■ Recorded data
- - - - -
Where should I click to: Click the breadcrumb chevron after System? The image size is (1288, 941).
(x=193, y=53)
- - - - -
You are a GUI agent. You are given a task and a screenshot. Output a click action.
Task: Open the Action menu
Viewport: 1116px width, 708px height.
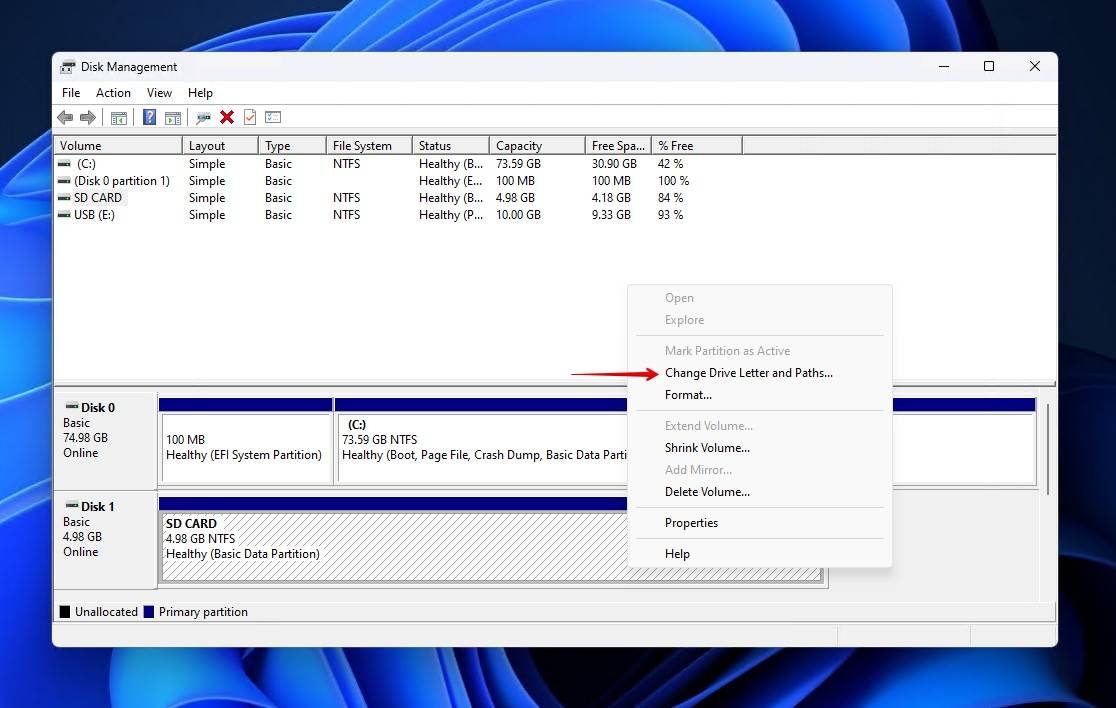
- - - - -
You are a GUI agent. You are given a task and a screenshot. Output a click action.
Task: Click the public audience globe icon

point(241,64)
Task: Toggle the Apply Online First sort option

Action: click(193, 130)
- - - - -
■ What to do
Within the material above, copy exactly the lines from the line that holds "Task: Open the Action menu" up to and including the line that holds "Viewport: 1116px width, 708px height.".

■ Answer
Task: Open the Action menu
Viewport: 1116px width, 708px height.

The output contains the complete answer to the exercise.